The release cited two executive orders signed by Trump in March, including “Restoring Truth and Sanity to American History.”
In this executive order, Trump ordered the Interior Secretary Doug Burgum to determine whether, since January 2020, public statues and other monuments “have been removed or changed to perpetuate a false reconstruction of American history, inappropriately minimize the value of certain historical events or figures, or include any other improper partisan ideology,” and to take action to reinstate these statues as appropriate.
I bet you think the EPA is out to protect the environment. (The bolding is mine, and I removed a heading.)
The Environmental Protection Agency is opposing Colorado’s plan to close its remaining coal-fired power plants by 2031.
In a preliminary decision released in the Federal Register on July 16, the EPA detailed its argument that the closure of a few remaining coal plants in Colorado would violate federal law and could negatively impact grid reliability.
According to The Colorado Sun, there are six coal-fired power plants still operating in the state. In an effort to transition to clean and renewable energy sources, the plants were set to close by 2031.
A spokesperson for Colorado Springs Utilities noted that, although the closure date of the Nixon 1 coal plant has not officially changed, the EPA’s decision could complicate things in the near future.
“Moving forward with the 2029 date poses serious reliability challenges, and we are in discussions with the state on how best to address this,” they told the Sun.
According to Cyrus Western, the EPA Mountains and Plains Regional Administrator, those discussions are of no concern to the agency.
“Whatever the conversations that go on between the state of Colorado and those utilities, that’s their business,” Western explained, per the Sun. “But we’ve made it really clear that these shutdowns are not going to happen on our watch, and the Clean Air Act does not allow for these federal steps to be shut down against the will of the power generation owner.”

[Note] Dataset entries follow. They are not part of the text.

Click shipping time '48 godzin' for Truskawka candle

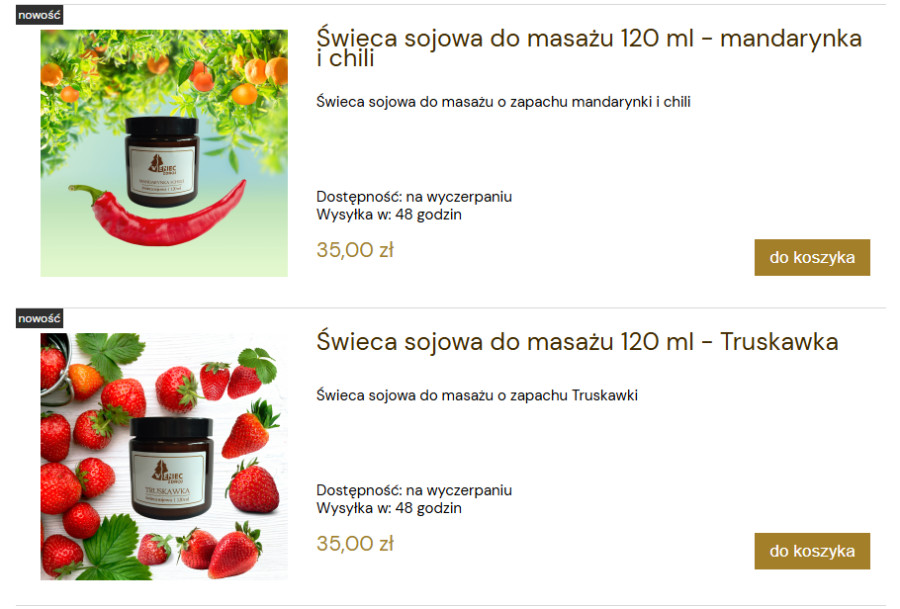[428, 508]
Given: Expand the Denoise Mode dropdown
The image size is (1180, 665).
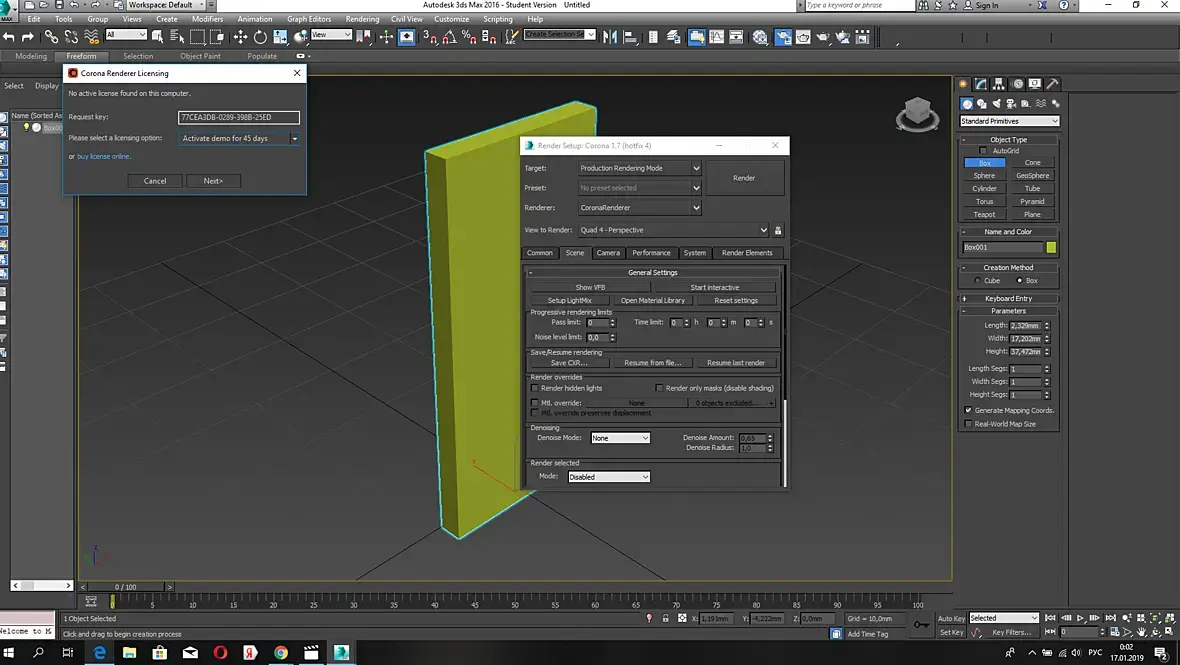Looking at the screenshot, I should point(620,438).
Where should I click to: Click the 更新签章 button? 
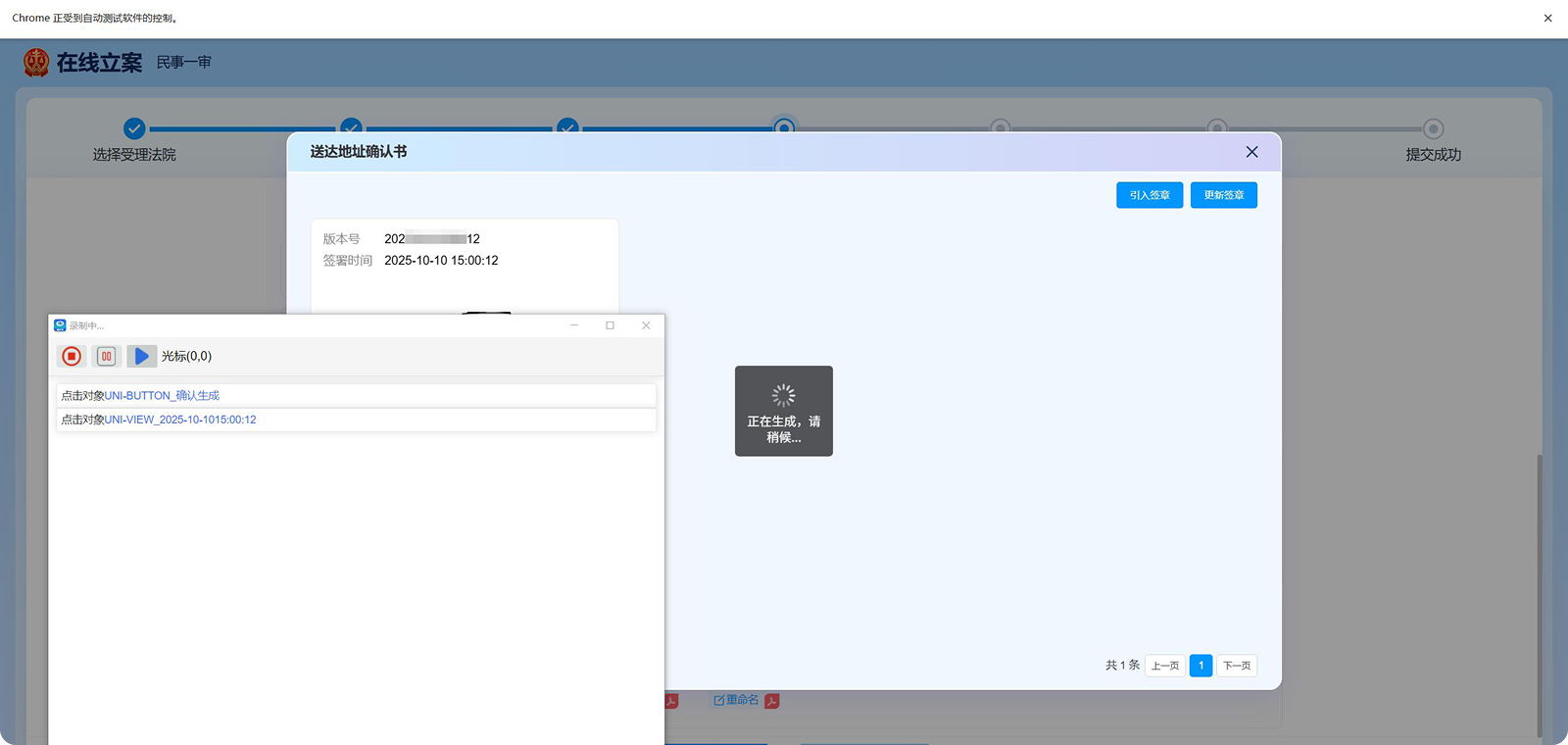click(x=1223, y=195)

Ah, but I’m still enjoying the felon-in-cheat and the Florida felon getting called on their little shell game with Alligator Auschwitz.
This makes me think: How much are the taxpayers going to have to spend to restore the Rose Garden to being an actual garden? Or to have the Oval Office de-gilded? Or to undo all the other “improvements” that He Who Shall Not Be Named will do to the White House over the next three years?
We must pay any price, bear any burden, meet any hardship, support any friend, oppose any foe to assure we remove all traces of the scum from our public buildings.
Amen … pass the plate.
Wyoming’s governor. Please don’t blame my home state for this shit!
If I’m remembering correctly, wasn’t there at least one Egyptian Pharaoh who removed (or tried to remove) all references to his predecessor from the records?
I can just see something similar being done here. A gap in all historical records of any reference to him and his works.
Well, I think we need to have a record of his malfeasance. But we don’t need the Melania Trump center for Performing Arts. And we don’t need the shit he’s doing to the White House.
Her remarks test my sanity daily! As she makes millions typing nonsense!
Yes, there was, and it was a practice that was attempted in other places as well
That’s right, I had come across that entry once before when one of the references was made in a book I was reading.
Perhaps references to “The Dark Times” and “The Perfidious Leader” when discussing things that were done and their effects.